Annie B from Lone Sheiling 17
I have just had a bottle of American stout(which by the way is better than Guinness) and have read aloud your talking cats and dogs we don't know what you are really on about but it is hilarious and brightened our evening up we are also a bit bored so I have just helped Chuck to cut the ends off some matches so that he can stuff them down the cigarettes my partner smokes. Apparently this is an American custom by non smokers. We are now waiting for them to return so for that brief moment when she lights up we can return to that childhood giggle of naughtiness which two grown men should have forgotten about, I hope she does not shriek and get those bloody dogs from next door barking again have you noticed the language of dogs is universal and I am sure if you are bitten it feels the same, I have just had a brief pause from writing this whilst I explained to Chucks wife who has entered the room( incidentally she is a USA lawyer) she has expressed concern over the match heads flaring up in my partners face and a possible law suit and Chuck has informed me that the dogs round here have a southern drawl. So as I am a a liberal person willing to learn our cultural differences I shall open another bottle of American stout and go and talk to the cat
Neville and Chuck from North Carolina USA
Maybe the mice could do my tax return!
Sunny from Arran
Hello Neville & Chuck. You might need visas for the Fank but I'm sure you'd be vey welcome. (Start at the earliest of calumannabel's blogs in the unlikely event that you actually want to know what we're on about.) Do you have any more hints for folks like Sunny & Mike about non-smokers? The match trick sounds like a jolly good wheeze.

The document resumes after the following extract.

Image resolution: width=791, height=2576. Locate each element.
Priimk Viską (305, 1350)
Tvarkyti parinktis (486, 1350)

Annie B from Lone Sheiling
Yep Chuck & Neville the wider we can spread that gene pool the better, believe me! I hope this doeasn't mean Annie B is going to become the practicle joker of the fank. You could do a lot of damage with an unstable guga young lady!
Sunny from Arran
This guga may have become unstable because it's not had the same opportunities as the trained sheep. Possibly it has issues of low self esteem. I don't know how big the administrative burden is for the guga hunters so there may not be the same demand for computer literate livestock on Sula Sgeir. This shouldn't rule out confidence building courses though or perhaps something in arts or creative writing to encourage self-expression. I've heard quite a lot about chick-lit so there might be a market for novels by a guga. I think a seagull called Jonathon Livingston was quite successful some years back?

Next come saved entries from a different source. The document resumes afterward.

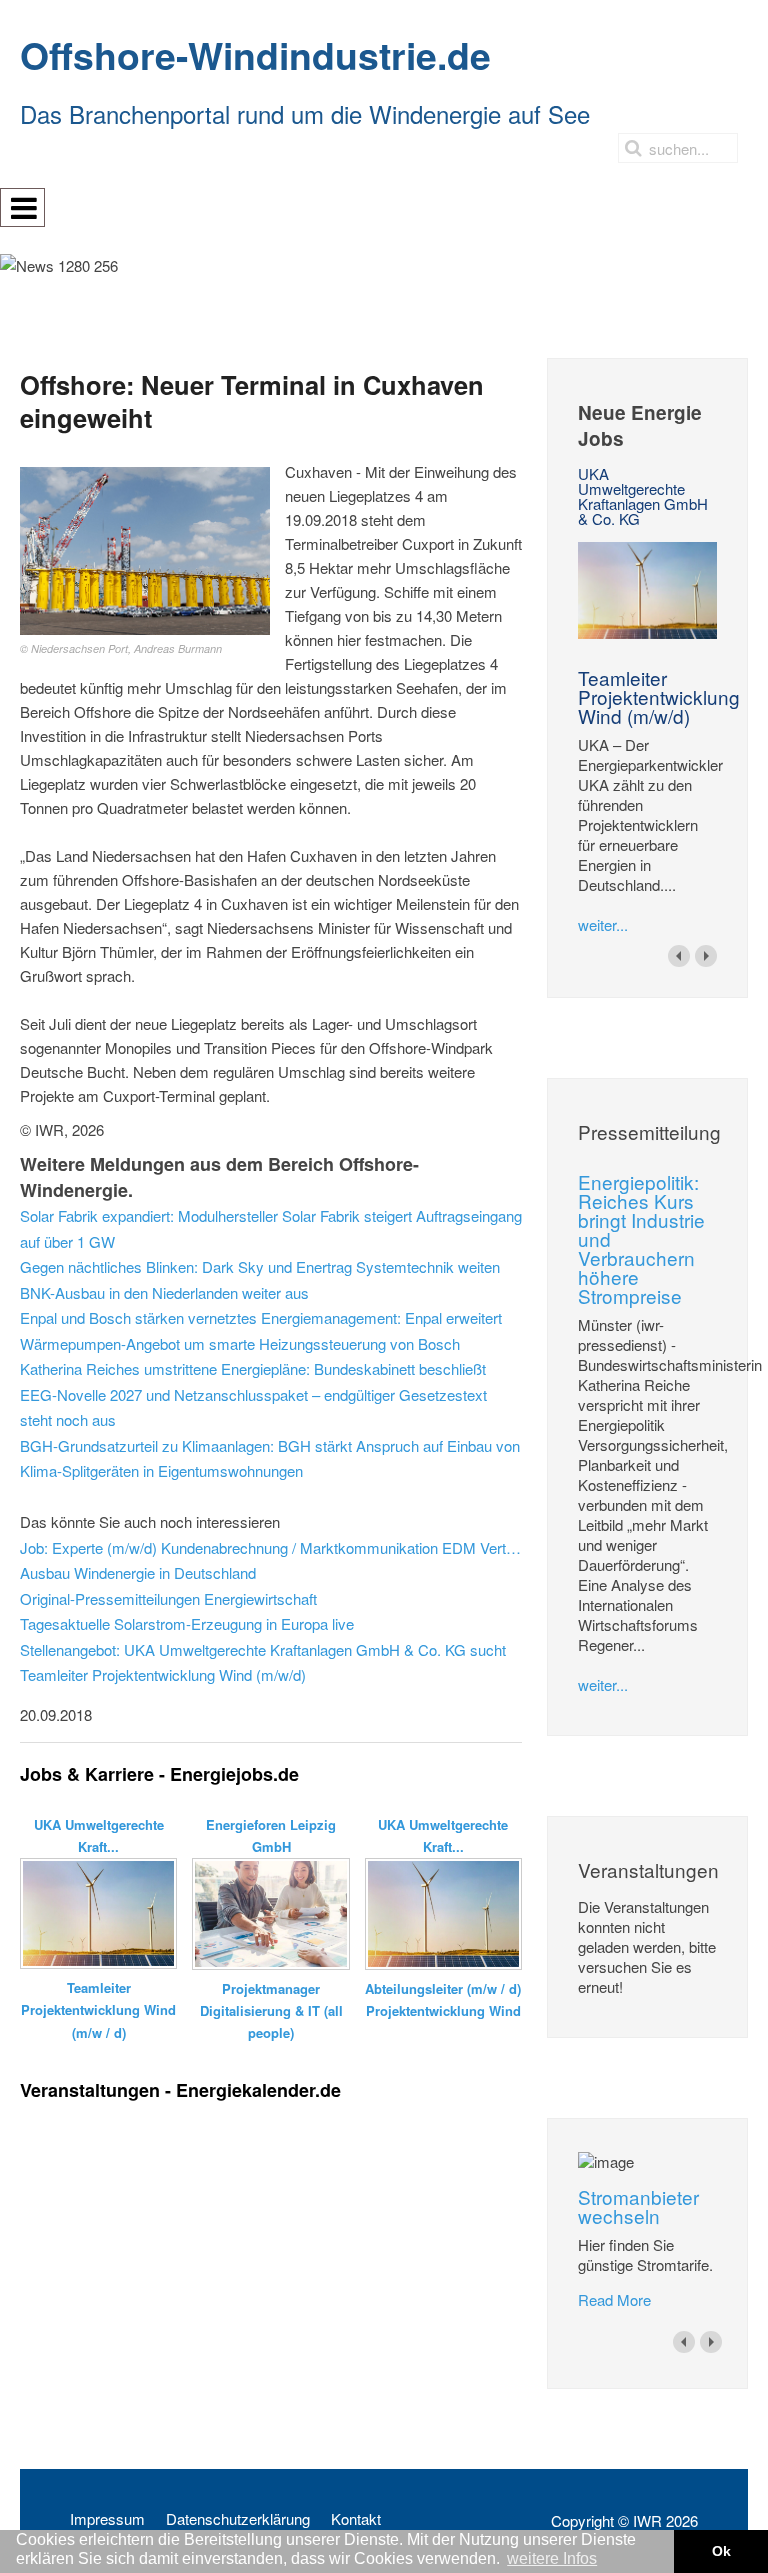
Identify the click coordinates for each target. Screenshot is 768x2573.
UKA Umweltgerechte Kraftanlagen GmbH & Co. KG (643, 496)
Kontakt (356, 2519)
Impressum (107, 2519)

Annie B from Lone Sheiling
Damn! I was saving the Richard Bach reference for just this occasion and you got there 1st! Although there is the option of, "Who Moved My Crowdie?" By Guga Johnson, Published by Flossy Desk Top Publishers?
Sunny from Red Squrrel Advanced Rocket Science Dept
We have much better they ofo lot of grey squirrels in this part of the country.After watching autunm watch on friday night and seeing the red squirrel i realised how better they look to the grey. I think they should be culled to allow the red to run free in the whole of the country.